Al bar scatta lo sciopero dei buoni pasto

Per un giorno, alla cassa non si potrà pagare il pranzo con i ticket. Domani si tiene in tutta Italia il «No ticket day», la giornata di protesta dei pubblici esercizi indetta da Fipe-Confcommercio. E allo sciopero partecipano anche i 1.200 bar e ristoranti aderenti a Fepag-Ascom Genova che hanno chiesto con forza all'Associazione provinciale di farsi sentire al livello nazionale sul tema dei buoni pasto. Il problema? Una sentenza del Tar del Lazio che cancella alcune delle regole in vigore nel settore, «con un danno - spiegano i gestori - sui ribassi di gara, sulle commissioni e sui tempi dei rimborsi dei buoni pasto. A rimetterci siamo noi - aggiungono - e quindi il servizio».

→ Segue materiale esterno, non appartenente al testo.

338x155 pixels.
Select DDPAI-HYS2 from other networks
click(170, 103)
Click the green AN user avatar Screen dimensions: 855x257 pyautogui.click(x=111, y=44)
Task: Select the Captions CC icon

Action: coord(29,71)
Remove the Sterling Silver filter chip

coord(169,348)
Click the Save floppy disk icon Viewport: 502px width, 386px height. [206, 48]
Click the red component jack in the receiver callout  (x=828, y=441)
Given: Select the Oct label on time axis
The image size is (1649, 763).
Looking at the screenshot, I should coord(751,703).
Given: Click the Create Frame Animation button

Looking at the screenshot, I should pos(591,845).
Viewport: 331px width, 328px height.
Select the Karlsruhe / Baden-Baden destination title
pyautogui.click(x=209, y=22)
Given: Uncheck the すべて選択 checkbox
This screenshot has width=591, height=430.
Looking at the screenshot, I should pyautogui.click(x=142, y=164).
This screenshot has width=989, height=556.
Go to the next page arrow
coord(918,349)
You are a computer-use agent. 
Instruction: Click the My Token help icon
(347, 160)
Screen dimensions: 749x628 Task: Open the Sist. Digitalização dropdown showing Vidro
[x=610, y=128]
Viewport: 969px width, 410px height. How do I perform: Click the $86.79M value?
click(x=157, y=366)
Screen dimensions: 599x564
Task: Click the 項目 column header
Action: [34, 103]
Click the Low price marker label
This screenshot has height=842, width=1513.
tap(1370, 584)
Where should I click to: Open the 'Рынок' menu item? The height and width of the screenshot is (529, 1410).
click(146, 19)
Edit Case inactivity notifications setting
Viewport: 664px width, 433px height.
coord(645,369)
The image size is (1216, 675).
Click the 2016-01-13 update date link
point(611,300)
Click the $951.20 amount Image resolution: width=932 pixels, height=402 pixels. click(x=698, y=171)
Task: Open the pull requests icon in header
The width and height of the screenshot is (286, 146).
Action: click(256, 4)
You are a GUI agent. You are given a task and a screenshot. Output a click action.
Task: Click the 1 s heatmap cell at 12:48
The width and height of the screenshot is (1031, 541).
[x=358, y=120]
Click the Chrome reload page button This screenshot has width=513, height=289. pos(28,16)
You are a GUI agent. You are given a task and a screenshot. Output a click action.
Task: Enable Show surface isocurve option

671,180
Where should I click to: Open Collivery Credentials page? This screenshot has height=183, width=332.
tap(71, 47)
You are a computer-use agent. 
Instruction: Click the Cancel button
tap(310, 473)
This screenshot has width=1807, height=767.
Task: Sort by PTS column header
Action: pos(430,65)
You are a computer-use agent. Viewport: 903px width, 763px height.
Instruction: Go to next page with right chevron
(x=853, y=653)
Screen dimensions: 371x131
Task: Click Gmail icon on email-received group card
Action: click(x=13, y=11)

Per capire la vicenda bisogna fare un passo indietro. «Nel 2005 il ministero delle Attività produttive aveva disciplinato l'attività di emissione dei buoni pasto, dando certezze e sicurezze sia ai lavoratori dipendenti fruitori del buono pasto che agli esercenti» ricordano i titolari di bar e ristoranti. Una recente sentenza del Tar Lazio, su ricorso di una società emettitrice, «limita però diritti essenziali previsti da quella norma: si torna indietro, quindi, con i conseguenti rischi per tutti i fruitori del servizio. Così, dicono i gestori, si assottigliano i ricavi e aumentano i costi per l’esercente».
L’associazione fa anche delle stime. La sentenza del Tar allunga da 45 a 240 i giorni per ottenere i rimborsi del buono pasto, fa salire dal 7 all’11 per cento i costi delle commissioni.
Fipe-Confcommercio presenterà nella giornata dello sciopero dei ticket il ricorso al Consiglio di Stato, assieme a Fida, per richiedere la sospensiva della sentenza del Tar che «crea un danno grave e irreparabile al settore». Inoltre è allo studio, da parte di Fepag Ascom Genova, un progetto su base nazionale in cui gli stessi esercenti siano protagonisti e artefici delle proprie sorti commerciali: la costituzione di una società emettitrice Fipe Confcommercio autonoma.


«La protesta, peraltro fatta in maniera molto civile, non può che essere condivisa perché è nell'interesse delle oltre 100mila imprese che ogni giorno consentono a due milioni di lavoratori di pranzare fuori casa. E la condividiamo soprattutto perché - racconta Carlo Sangalli, presidente di Confcommercio - è una vertenza fatta per la democrazia economica di questo Paese».